Each record should appear again in the response exactly as it does in the original.

→ Provided records:
"""

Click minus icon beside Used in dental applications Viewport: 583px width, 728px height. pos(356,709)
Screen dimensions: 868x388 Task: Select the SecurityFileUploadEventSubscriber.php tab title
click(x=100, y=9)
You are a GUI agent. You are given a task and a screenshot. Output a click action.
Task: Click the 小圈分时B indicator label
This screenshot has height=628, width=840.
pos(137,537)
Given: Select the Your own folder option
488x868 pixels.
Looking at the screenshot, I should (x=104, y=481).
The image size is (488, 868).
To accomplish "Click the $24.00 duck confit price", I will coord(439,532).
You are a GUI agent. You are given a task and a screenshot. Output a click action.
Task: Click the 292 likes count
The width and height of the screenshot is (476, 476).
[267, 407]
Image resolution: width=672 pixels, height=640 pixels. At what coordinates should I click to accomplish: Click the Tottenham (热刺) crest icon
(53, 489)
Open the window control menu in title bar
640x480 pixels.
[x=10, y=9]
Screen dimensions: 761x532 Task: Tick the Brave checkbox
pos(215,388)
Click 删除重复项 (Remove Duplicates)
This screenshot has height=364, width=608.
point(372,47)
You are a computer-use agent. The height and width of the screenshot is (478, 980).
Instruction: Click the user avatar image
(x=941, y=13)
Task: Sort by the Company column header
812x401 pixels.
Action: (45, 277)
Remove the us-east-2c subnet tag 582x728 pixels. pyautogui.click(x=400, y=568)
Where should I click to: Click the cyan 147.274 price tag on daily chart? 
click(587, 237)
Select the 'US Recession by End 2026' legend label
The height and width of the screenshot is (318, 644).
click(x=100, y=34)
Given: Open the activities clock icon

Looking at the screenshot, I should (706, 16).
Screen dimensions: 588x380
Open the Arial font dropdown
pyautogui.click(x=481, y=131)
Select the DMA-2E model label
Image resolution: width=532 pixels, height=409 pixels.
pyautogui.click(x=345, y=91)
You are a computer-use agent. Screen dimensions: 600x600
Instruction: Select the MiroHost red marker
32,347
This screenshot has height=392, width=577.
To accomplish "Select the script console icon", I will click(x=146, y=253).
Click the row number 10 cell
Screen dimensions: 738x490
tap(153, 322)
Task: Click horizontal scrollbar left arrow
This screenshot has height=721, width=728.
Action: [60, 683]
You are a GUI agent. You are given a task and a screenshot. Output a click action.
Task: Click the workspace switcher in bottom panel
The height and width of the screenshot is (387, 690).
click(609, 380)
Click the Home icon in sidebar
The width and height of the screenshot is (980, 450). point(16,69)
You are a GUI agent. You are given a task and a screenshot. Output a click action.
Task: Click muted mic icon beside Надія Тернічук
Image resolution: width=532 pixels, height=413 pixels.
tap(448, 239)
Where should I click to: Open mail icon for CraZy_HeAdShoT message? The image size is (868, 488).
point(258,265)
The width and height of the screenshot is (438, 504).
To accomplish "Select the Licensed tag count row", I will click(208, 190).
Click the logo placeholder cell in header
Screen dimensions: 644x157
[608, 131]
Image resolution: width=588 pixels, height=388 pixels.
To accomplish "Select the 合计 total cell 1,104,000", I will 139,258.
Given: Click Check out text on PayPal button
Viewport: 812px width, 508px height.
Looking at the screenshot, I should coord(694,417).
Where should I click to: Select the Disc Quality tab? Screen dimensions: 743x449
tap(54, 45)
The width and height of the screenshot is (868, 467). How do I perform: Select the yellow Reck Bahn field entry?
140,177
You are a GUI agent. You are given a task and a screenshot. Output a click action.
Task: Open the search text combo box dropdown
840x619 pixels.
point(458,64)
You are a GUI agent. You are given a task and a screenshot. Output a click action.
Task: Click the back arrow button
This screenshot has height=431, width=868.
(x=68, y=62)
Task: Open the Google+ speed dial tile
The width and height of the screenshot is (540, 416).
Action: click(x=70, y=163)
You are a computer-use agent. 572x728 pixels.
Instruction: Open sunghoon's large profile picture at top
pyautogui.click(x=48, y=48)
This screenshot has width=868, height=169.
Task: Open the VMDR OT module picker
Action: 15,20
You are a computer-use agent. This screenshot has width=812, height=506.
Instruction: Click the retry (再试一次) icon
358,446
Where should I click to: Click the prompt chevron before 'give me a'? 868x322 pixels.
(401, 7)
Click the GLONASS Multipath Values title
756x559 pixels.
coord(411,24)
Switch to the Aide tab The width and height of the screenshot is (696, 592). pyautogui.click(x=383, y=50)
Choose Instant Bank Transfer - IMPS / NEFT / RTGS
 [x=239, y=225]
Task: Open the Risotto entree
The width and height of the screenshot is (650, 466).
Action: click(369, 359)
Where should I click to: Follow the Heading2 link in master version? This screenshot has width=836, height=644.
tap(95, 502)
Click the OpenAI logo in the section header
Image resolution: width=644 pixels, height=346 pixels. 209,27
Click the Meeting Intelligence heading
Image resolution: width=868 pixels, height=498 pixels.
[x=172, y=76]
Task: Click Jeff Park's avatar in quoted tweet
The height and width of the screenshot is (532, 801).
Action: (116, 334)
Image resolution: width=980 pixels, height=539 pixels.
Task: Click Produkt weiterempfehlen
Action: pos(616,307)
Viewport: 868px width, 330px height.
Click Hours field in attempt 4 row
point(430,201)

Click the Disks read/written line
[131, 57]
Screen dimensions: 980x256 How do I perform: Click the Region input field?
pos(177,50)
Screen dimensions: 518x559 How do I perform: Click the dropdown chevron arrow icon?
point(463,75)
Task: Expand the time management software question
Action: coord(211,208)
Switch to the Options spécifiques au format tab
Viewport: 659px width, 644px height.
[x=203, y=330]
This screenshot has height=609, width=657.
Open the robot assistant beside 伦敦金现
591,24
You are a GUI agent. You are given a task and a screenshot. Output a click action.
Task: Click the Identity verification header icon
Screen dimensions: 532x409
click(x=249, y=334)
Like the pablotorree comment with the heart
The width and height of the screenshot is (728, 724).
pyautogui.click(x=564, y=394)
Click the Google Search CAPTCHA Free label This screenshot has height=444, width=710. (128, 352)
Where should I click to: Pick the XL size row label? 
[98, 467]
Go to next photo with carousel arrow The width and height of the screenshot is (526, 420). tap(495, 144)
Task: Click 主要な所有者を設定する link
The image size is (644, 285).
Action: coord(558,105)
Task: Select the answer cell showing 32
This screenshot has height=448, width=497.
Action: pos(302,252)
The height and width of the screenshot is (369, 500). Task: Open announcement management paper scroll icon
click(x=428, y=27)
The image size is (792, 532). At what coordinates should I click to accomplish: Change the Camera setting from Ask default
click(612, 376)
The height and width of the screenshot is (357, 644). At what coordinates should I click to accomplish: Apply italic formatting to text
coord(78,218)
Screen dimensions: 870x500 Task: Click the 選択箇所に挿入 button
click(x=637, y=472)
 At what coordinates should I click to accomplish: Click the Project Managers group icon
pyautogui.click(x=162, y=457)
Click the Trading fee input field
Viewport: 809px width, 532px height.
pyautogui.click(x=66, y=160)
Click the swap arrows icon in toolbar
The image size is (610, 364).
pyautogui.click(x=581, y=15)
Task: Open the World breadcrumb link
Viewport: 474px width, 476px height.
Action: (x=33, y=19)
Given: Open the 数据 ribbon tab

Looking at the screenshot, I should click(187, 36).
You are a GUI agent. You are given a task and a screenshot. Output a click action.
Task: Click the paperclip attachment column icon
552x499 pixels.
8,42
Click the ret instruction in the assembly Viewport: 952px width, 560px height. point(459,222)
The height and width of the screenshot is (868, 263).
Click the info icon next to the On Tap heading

"""

→ Exercise solution:
Click minus icon beside Used in dental applications Viewport: 583px width, 728px height. pos(356,709)
Screen dimensions: 868x388 Task: Select the SecurityFileUploadEventSubscriber.php tab title
click(x=100, y=9)
You are a GUI agent. You are given a task and a screenshot. Output a click action.
Task: Click the 小圈分时B indicator label
This screenshot has height=628, width=840.
pos(137,537)
Given: Select the Your own folder option
488x868 pixels.
Looking at the screenshot, I should (x=104, y=481).
The image size is (488, 868).
To accomplish "Click the $24.00 duck confit price", I will coord(439,532).
You are a GUI agent. You are given a task and a screenshot. Output a click action.
Task: Click the 292 likes count
The width and height of the screenshot is (476, 476).
[267, 407]
Image resolution: width=672 pixels, height=640 pixels. At what coordinates should I click to accomplish: Click the Tottenham (热刺) crest icon
(53, 489)
Open the window control menu in title bar
640x480 pixels.
[x=10, y=9]
Screen dimensions: 761x532 Task: Tick the Brave checkbox
pos(215,388)
Click 删除重复项 (Remove Duplicates)
This screenshot has height=364, width=608.
point(372,47)
You are a computer-use agent. The height and width of the screenshot is (478, 980).
Instruction: Click the user avatar image
(x=941, y=13)
Task: Sort by the Company column header
812x401 pixels.
Action: (45, 277)
Remove the us-east-2c subnet tag 582x728 pixels. pyautogui.click(x=400, y=568)
Where should I click to: Click the cyan 147.274 price tag on daily chart? 
click(587, 237)
Select the 'US Recession by End 2026' legend label
The height and width of the screenshot is (318, 644).
click(x=100, y=34)
Given: Open the activities clock icon

Looking at the screenshot, I should (706, 16).
Screen dimensions: 588x380
Open the Arial font dropdown
pyautogui.click(x=481, y=131)
Select the DMA-2E model label
Image resolution: width=532 pixels, height=409 pixels.
pyautogui.click(x=345, y=91)
You are a computer-use agent. Screen dimensions: 600x600
Instruction: Select the MiroHost red marker
32,347
This screenshot has height=392, width=577.
To accomplish "Select the script console icon", I will click(x=146, y=253).
Click the row number 10 cell
Screen dimensions: 738x490
tap(153, 322)
Task: Click horizontal scrollbar left arrow
This screenshot has height=721, width=728.
Action: [60, 683]
You are a GUI agent. You are given a task and a screenshot. Output a click action.
Task: Click the workspace switcher in bottom panel
The height and width of the screenshot is (387, 690).
click(609, 380)
Click the Home icon in sidebar
The width and height of the screenshot is (980, 450). point(16,69)
You are a GUI agent. You are given a task and a screenshot. Output a click action.
Task: Click muted mic icon beside Надія Тернічук
Image resolution: width=532 pixels, height=413 pixels.
tap(448, 239)
Where should I click to: Open mail icon for CraZy_HeAdShoT message? The image size is (868, 488).
point(258,265)
The width and height of the screenshot is (438, 504).
To accomplish "Select the Licensed tag count row", I will click(208, 190).
Click the logo placeholder cell in header
Screen dimensions: 644x157
[608, 131]
Image resolution: width=588 pixels, height=388 pixels.
To accomplish "Select the 合计 total cell 1,104,000", I will 139,258.
Given: Click Check out text on PayPal button
Viewport: 812px width, 508px height.
Looking at the screenshot, I should coord(694,417).
Where should I click to: Select the Disc Quality tab? Screen dimensions: 743x449
tap(54, 45)
The width and height of the screenshot is (868, 467). How do I perform: Select the yellow Reck Bahn field entry?
140,177
You are a GUI agent. You are given a task and a screenshot. Output a click action.
Task: Open the search text combo box dropdown
840x619 pixels.
point(458,64)
You are a GUI agent. You are given a task and a screenshot. Output a click action.
Task: Click the back arrow button
This screenshot has height=431, width=868.
(x=68, y=62)
Task: Open the Google+ speed dial tile
The width and height of the screenshot is (540, 416).
Action: click(x=70, y=163)
You are a computer-use agent. 572x728 pixels.
Instruction: Open sunghoon's large profile picture at top
pyautogui.click(x=48, y=48)
This screenshot has width=868, height=169.
Task: Open the VMDR OT module picker
Action: 15,20
You are a computer-use agent. This screenshot has width=812, height=506.
Instruction: Click the retry (再试一次) icon
358,446
Where should I click to: Click the prompt chevron before 'give me a'? 868x322 pixels.
(401, 7)
Click the GLONASS Multipath Values title
756x559 pixels.
coord(411,24)
Switch to the Aide tab The width and height of the screenshot is (696, 592). pyautogui.click(x=383, y=50)
Choose Instant Bank Transfer - IMPS / NEFT / RTGS
 [x=239, y=225]
Task: Open the Risotto entree
The width and height of the screenshot is (650, 466).
Action: click(369, 359)
Where should I click to: Follow the Heading2 link in master version? This screenshot has width=836, height=644.
tap(95, 502)
Click the OpenAI logo in the section header
Image resolution: width=644 pixels, height=346 pixels. 209,27
Click the Meeting Intelligence heading
Image resolution: width=868 pixels, height=498 pixels.
[x=172, y=76]
Task: Click Jeff Park's avatar in quoted tweet
The height and width of the screenshot is (532, 801).
Action: (116, 334)
Image resolution: width=980 pixels, height=539 pixels.
Task: Click Produkt weiterempfehlen
Action: pos(616,307)
Viewport: 868px width, 330px height.
Click Hours field in attempt 4 row
point(430,201)

Click the Disks read/written line
[131, 57]
Screen dimensions: 980x256 How do I perform: Click the Region input field?
pos(177,50)
Screen dimensions: 518x559 How do I perform: Click the dropdown chevron arrow icon?
point(463,75)
Task: Expand the time management software question
Action: coord(211,208)
Switch to the Options spécifiques au format tab
Viewport: 659px width, 644px height.
[x=203, y=330]
This screenshot has height=609, width=657.
Open the robot assistant beside 伦敦金现
591,24
You are a GUI agent. You are given a task and a screenshot. Output a click action.
Task: Click the Identity verification header icon
Screen dimensions: 532x409
click(x=249, y=334)
Like the pablotorree comment with the heart
The width and height of the screenshot is (728, 724).
pyautogui.click(x=564, y=394)
Click the Google Search CAPTCHA Free label This screenshot has height=444, width=710. (128, 352)
Where should I click to: Pick the XL size row label? 
[98, 467]
Go to next photo with carousel arrow The width and height of the screenshot is (526, 420). tap(495, 144)
Task: Click 主要な所有者を設定する link
The image size is (644, 285).
Action: coord(558,105)
Task: Select the answer cell showing 32
This screenshot has height=448, width=497.
Action: pos(302,252)
The height and width of the screenshot is (369, 500). Task: Open announcement management paper scroll icon
click(x=428, y=27)
The image size is (792, 532). At what coordinates should I click to accomplish: Change the Camera setting from Ask default
click(612, 376)
The height and width of the screenshot is (357, 644). At what coordinates should I click to accomplish: Apply italic formatting to text
coord(78,218)
Screen dimensions: 870x500 Task: Click the 選択箇所に挿入 button
click(x=637, y=472)
 At what coordinates should I click to accomplish: Click the Project Managers group icon
pyautogui.click(x=162, y=457)
Click the Trading fee input field
Viewport: 809px width, 532px height.
pyautogui.click(x=66, y=160)
Click the swap arrows icon in toolbar
The image size is (610, 364).
pyautogui.click(x=581, y=15)
Task: Open the World breadcrumb link
Viewport: 474px width, 476px height.
Action: (x=33, y=19)
Given: Open the 数据 ribbon tab

Looking at the screenshot, I should click(187, 36).
You are a GUI agent. You are given a task and a screenshot. Output a click action.
Task: Click the paperclip attachment column icon
552x499 pixels.
8,42
Click the ret instruction in the assembly Viewport: 952px width, 560px height. point(459,222)
The height and width of the screenshot is (868, 263).
Click the info icon next to the On Tap heading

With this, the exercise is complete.